Sonstige Kapitalüberlassung
Neben der Behandlung von Zinsen geht der BGH auch auf mögliche Konsequenzen des Stehenlassens oder Stundens von Zinsforderungen ein.
Lässt der Gesellschafter die Zinsforderung gegenüber der Gesellschaft stehen oder stundet er diese, kann dies eine Finanzierungsfunktion erfüllen. Der Sachverhalt wäre insoweit einer Darlehensforderung gleichgestellt. Auch hier würde der Gesellschaft durch ihren Gesellschafter ein Kapitalwert zur Nutzung überlassen.
In dem BGH-Urteil konnte eine Entscheidung hierzu jedoch offengelassen werden, da die in dem streitgegenständlichen Fall einschlägigen Zeiträume zwischen fünf und höchstens 94 Tagen noch als verkehrsübliche Handhabung in kontokorrentähnlichen Verhältnissen beurteilt wurden. Laut BGH ist im Rahmen eines Kontokorrents auch eine quartalsweise Zahlung der Zinsen üblich.
Insolvenzanfechtung bei Gesellschafterdarlehen im Blick haben: Aktiv über die wirtschaftliche Lage der Gesellschaft informieren
Haben Sie als Gesellschafter die wirtschaftliche Lage der Gesellschaft stets im Blick.
Gerade die Ausführungen zu den Anfechtungen bei Gesellschafterdarlehen zeigen, dass sich das finanzielle Risiko in der Insolvenz eines Tochterunternehmens nicht auf die Uneinbringlichkeit ausstehender Rückgewähransprüche aus Gesellschafterdarlehen beschränkt. Das Anfechtungsrecht erweitert die unmittelbaren Risiken des Gesellschafters bereits auf die Zeit vor der Insolvenz und damit auf die Krise. Der Gesellschafter ist insoweit gut beraten, sich stets aktiv über die wirtschaftliche Lage seiner Gesellschaft zu informieren. Die Einführung eines Frühwarnsystems für Krisenzeiten kann dabei sowohl dem Gesellschafter als auch den übrigen Beteiligten (auf Ebene der Gesellschaft) zugutekommen.
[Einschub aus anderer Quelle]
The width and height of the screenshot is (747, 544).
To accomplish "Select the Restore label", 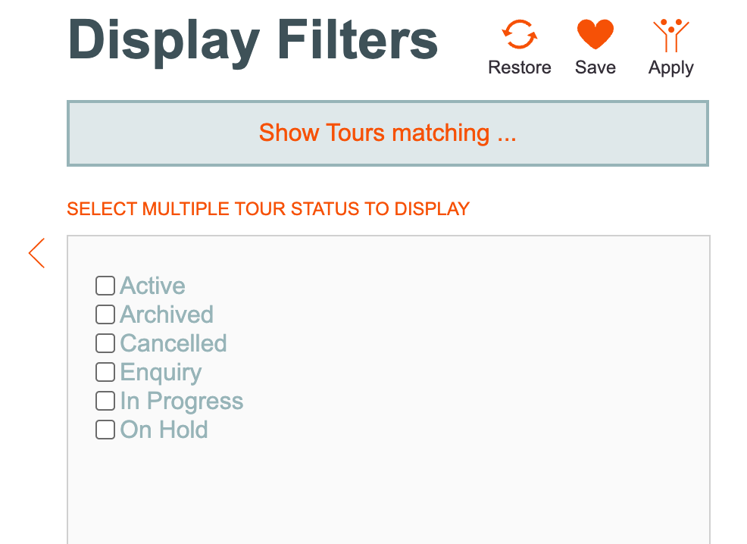I will [519, 67].
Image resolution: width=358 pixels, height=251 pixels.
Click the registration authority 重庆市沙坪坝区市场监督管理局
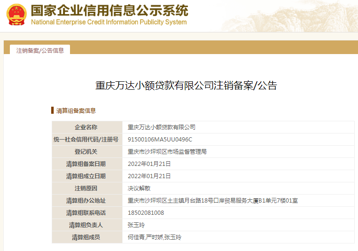click(167, 151)
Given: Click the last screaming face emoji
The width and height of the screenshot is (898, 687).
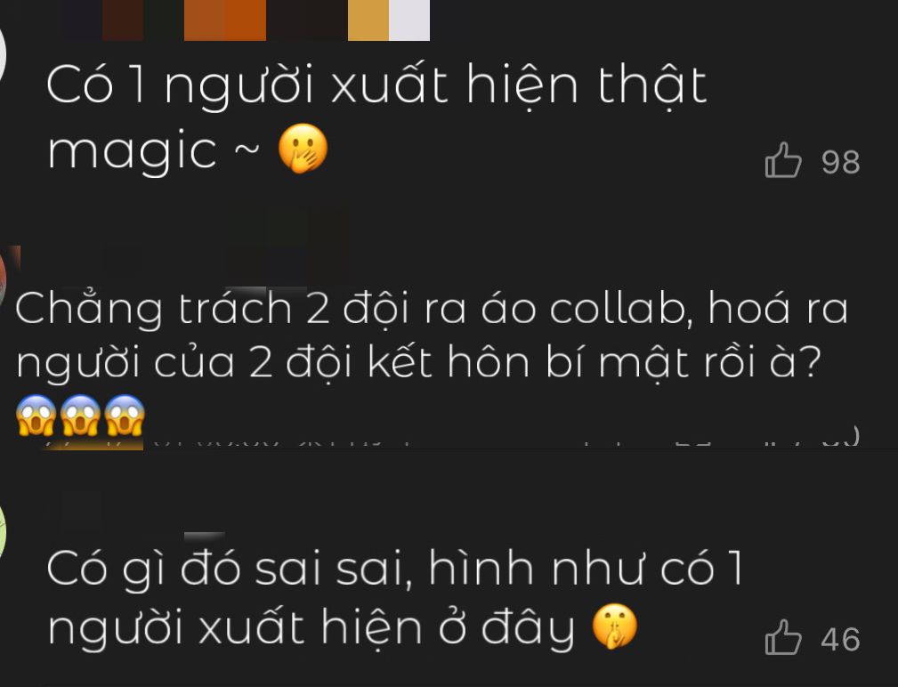Looking at the screenshot, I should (x=125, y=415).
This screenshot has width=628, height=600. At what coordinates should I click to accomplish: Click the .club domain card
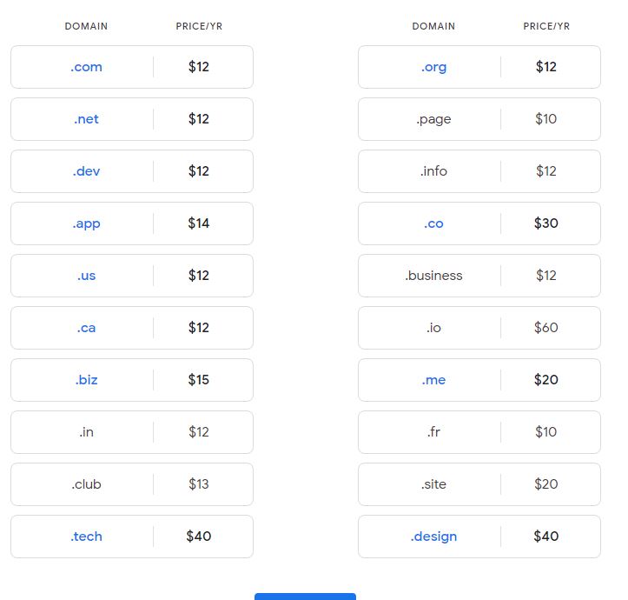point(132,484)
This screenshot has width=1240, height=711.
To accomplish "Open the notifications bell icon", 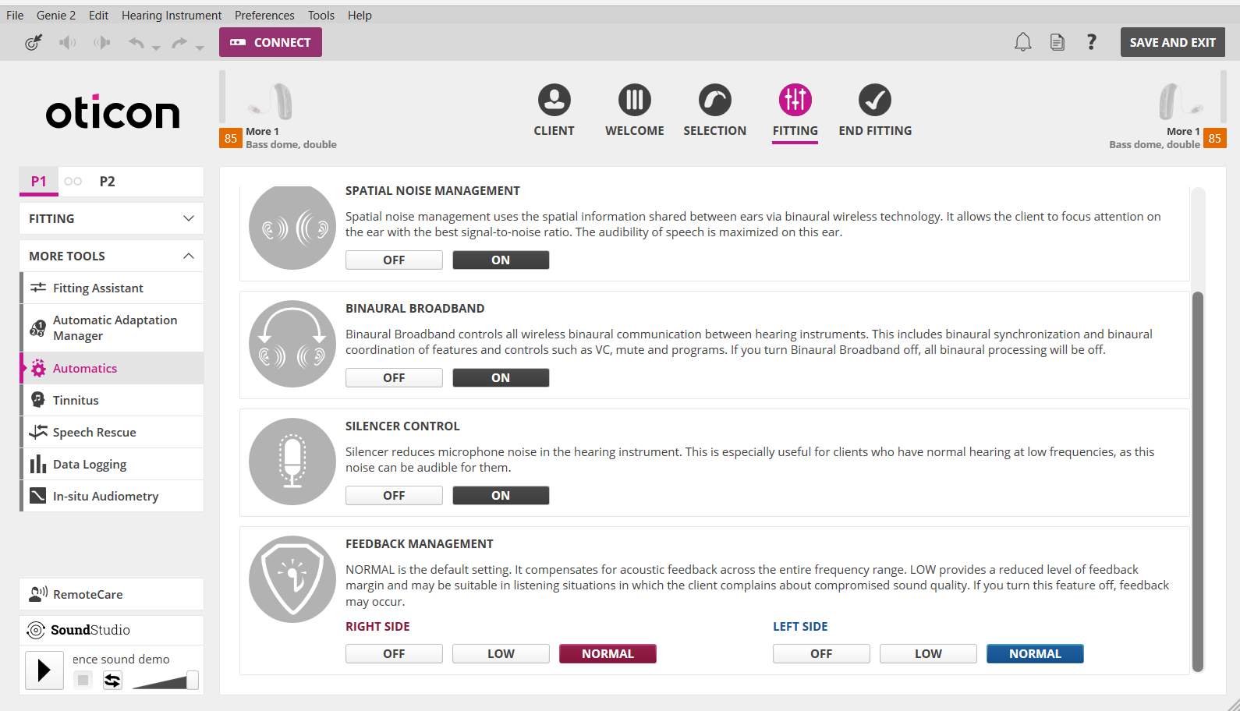I will pos(1022,42).
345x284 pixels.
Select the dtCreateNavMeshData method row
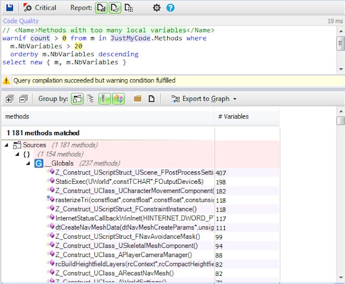pos(129,227)
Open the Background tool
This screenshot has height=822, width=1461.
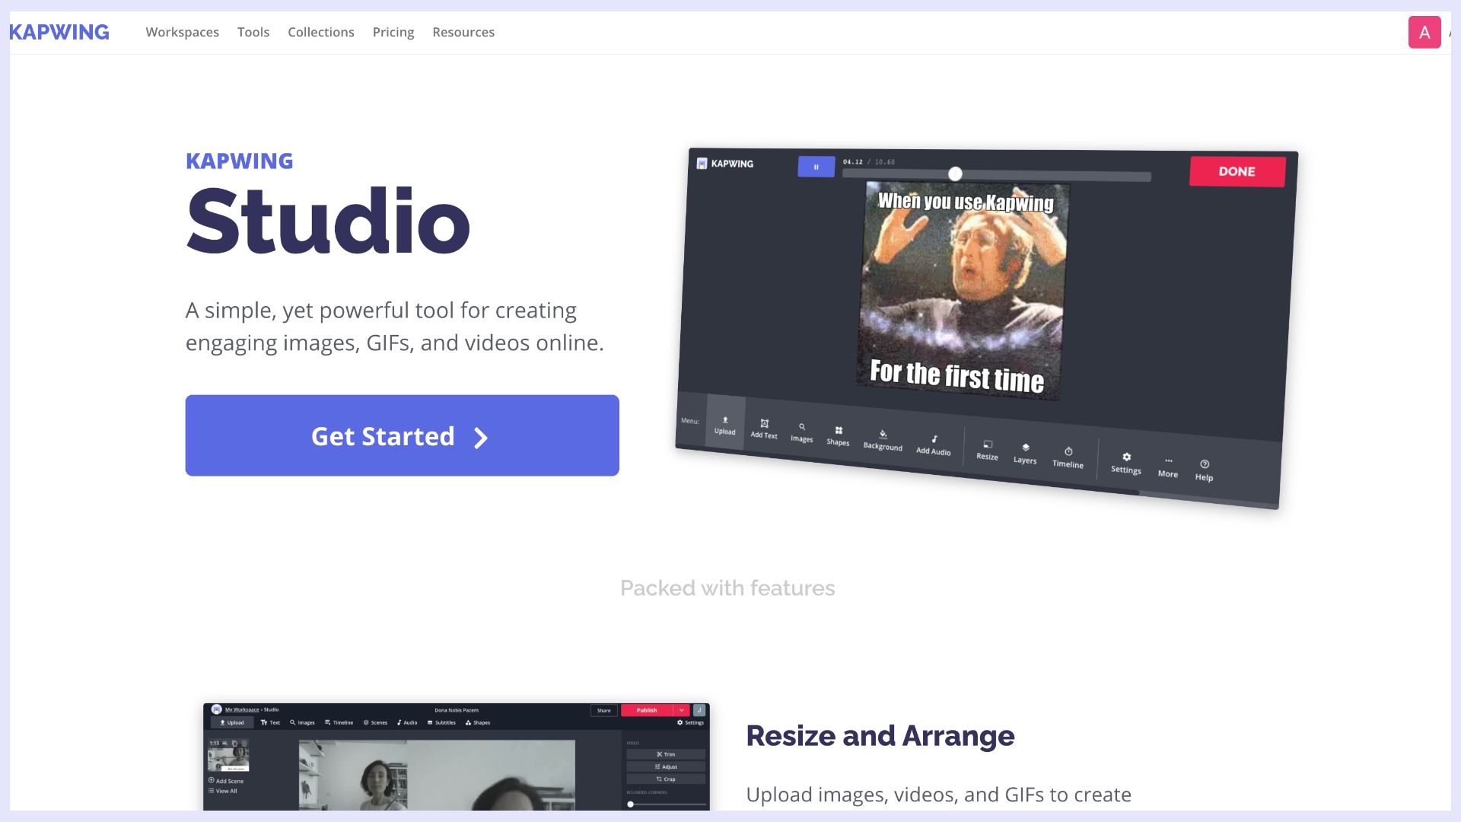point(883,440)
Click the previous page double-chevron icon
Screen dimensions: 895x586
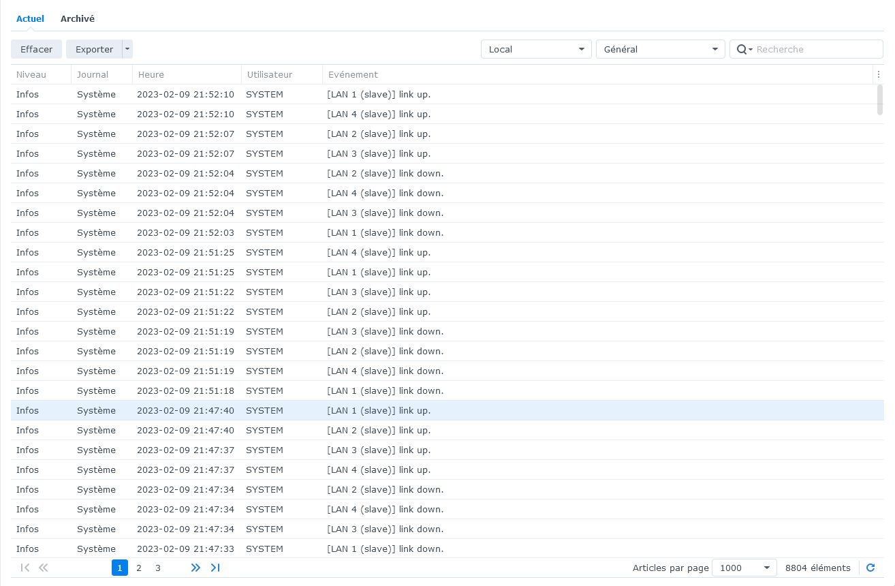(44, 568)
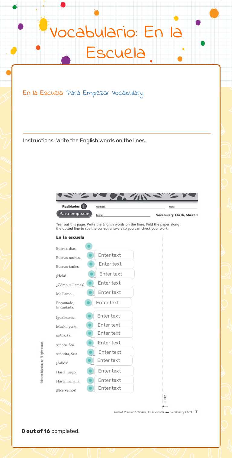Select the teal answer marker beside Buenos días

click(x=89, y=246)
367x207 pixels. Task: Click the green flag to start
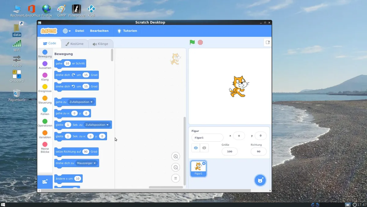[x=192, y=42]
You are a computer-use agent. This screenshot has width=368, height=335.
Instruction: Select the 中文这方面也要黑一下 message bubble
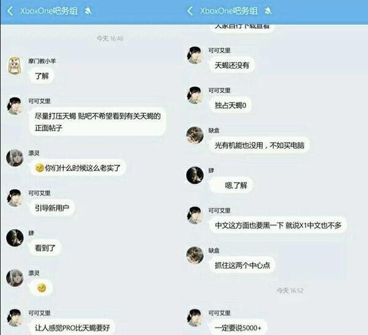tap(278, 225)
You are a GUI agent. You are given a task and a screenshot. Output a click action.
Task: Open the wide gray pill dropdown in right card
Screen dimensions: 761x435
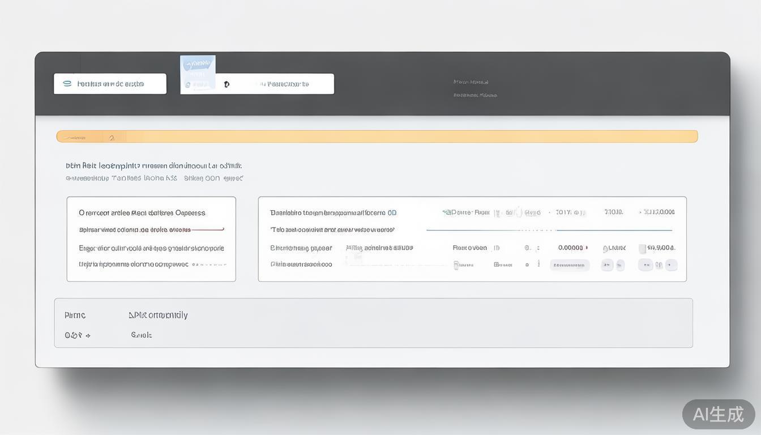(x=570, y=265)
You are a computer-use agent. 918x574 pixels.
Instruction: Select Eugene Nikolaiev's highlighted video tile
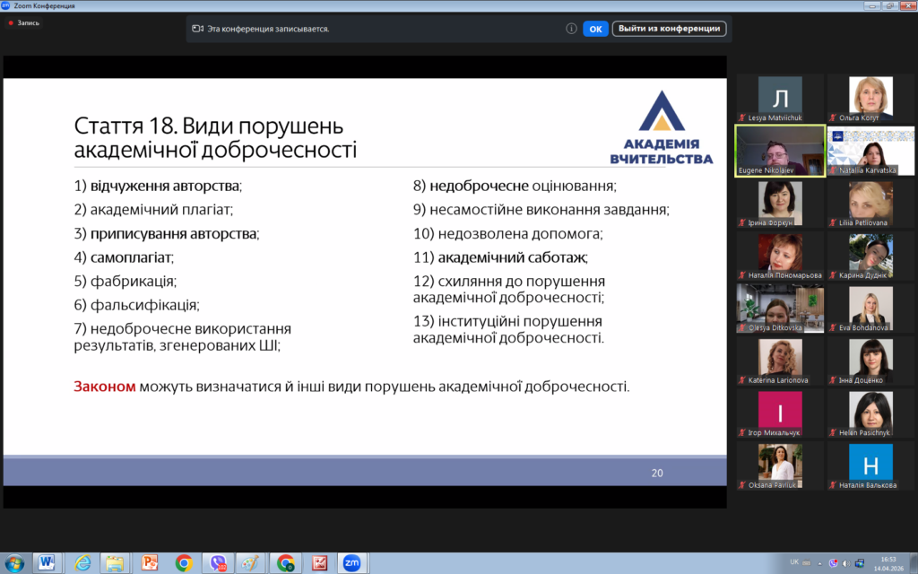tap(780, 151)
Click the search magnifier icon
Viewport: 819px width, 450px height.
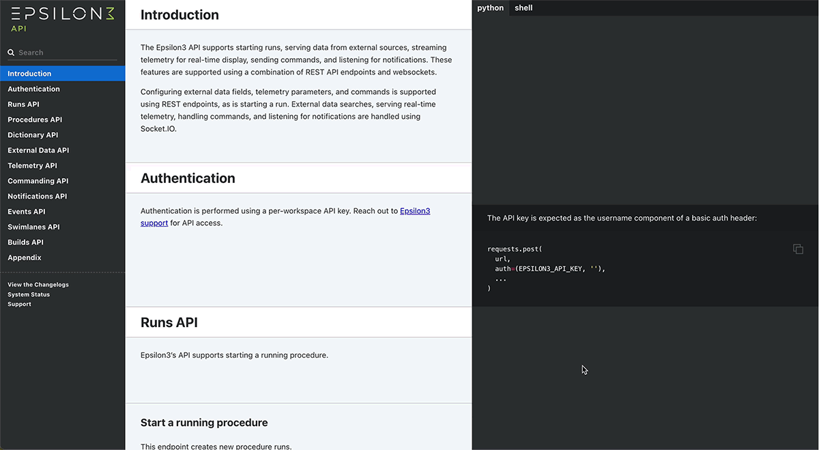coord(11,53)
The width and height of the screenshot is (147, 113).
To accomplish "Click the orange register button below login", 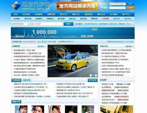I will coord(130,8).
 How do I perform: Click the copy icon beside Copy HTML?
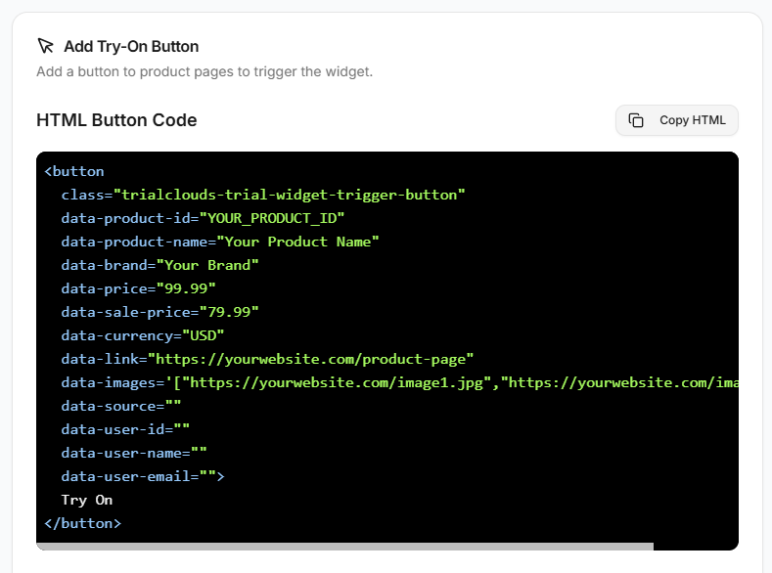636,120
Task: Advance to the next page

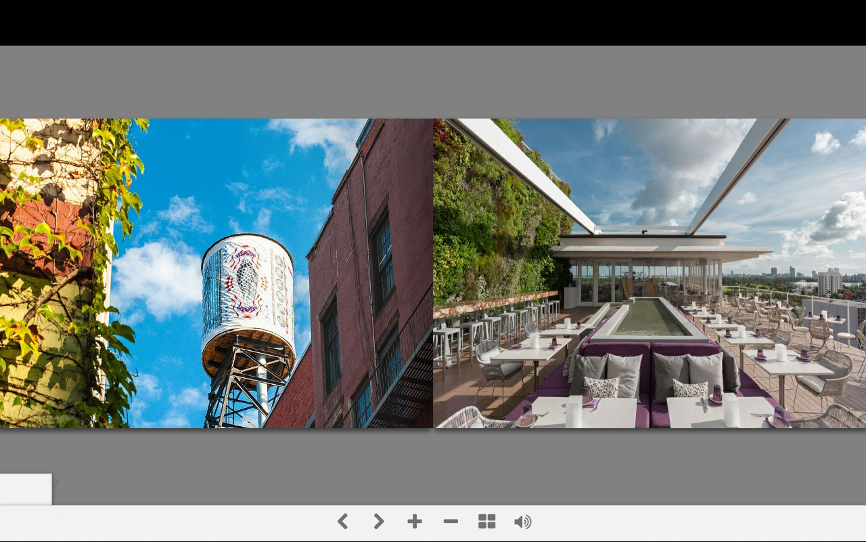Action: click(x=379, y=521)
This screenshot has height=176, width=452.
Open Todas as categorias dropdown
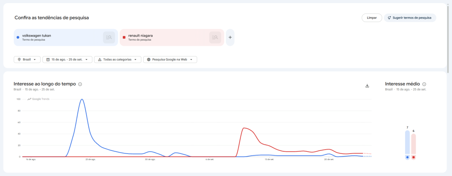click(x=118, y=60)
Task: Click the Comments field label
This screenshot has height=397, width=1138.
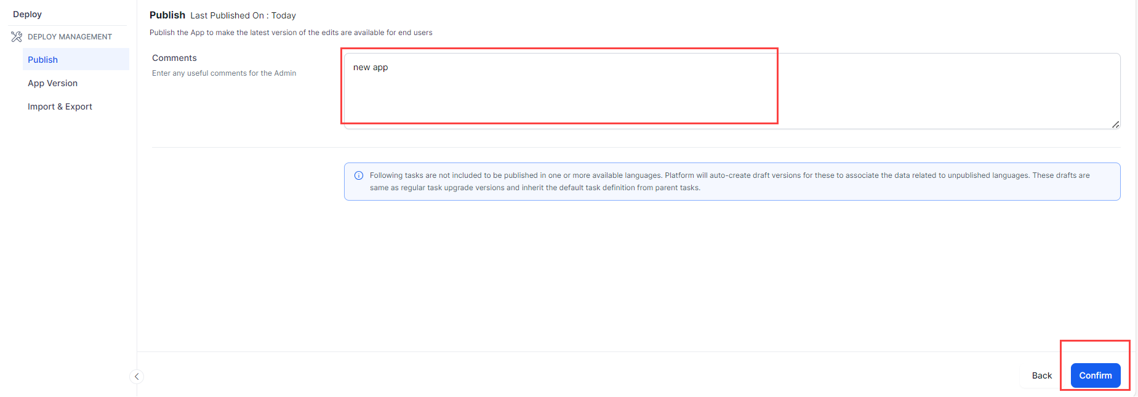Action: point(174,58)
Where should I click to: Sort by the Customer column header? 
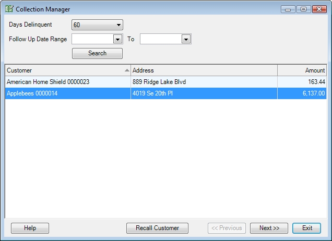65,70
Mit Blick auf die differenzierte Behandlung der Rückzahlung des überlassenen Kapitals und Darlehenszinsen ist es überdies wichtig, in der Praxis auf eine präzise Zuordnung der jeweiligen Leistungen zu achten. Bei der Festlegung des jeweiligen Darlehenszinses gilt es ebenfalls, ein gesundes Augenmaß zu bewahren.
Wer sich an diese Maßgaben hält und in Zweifelsfällen fachkundigen Rat, ggf. in Form von Zweitmeinungen, einholt, schützt sich vor einer späteren Haftung.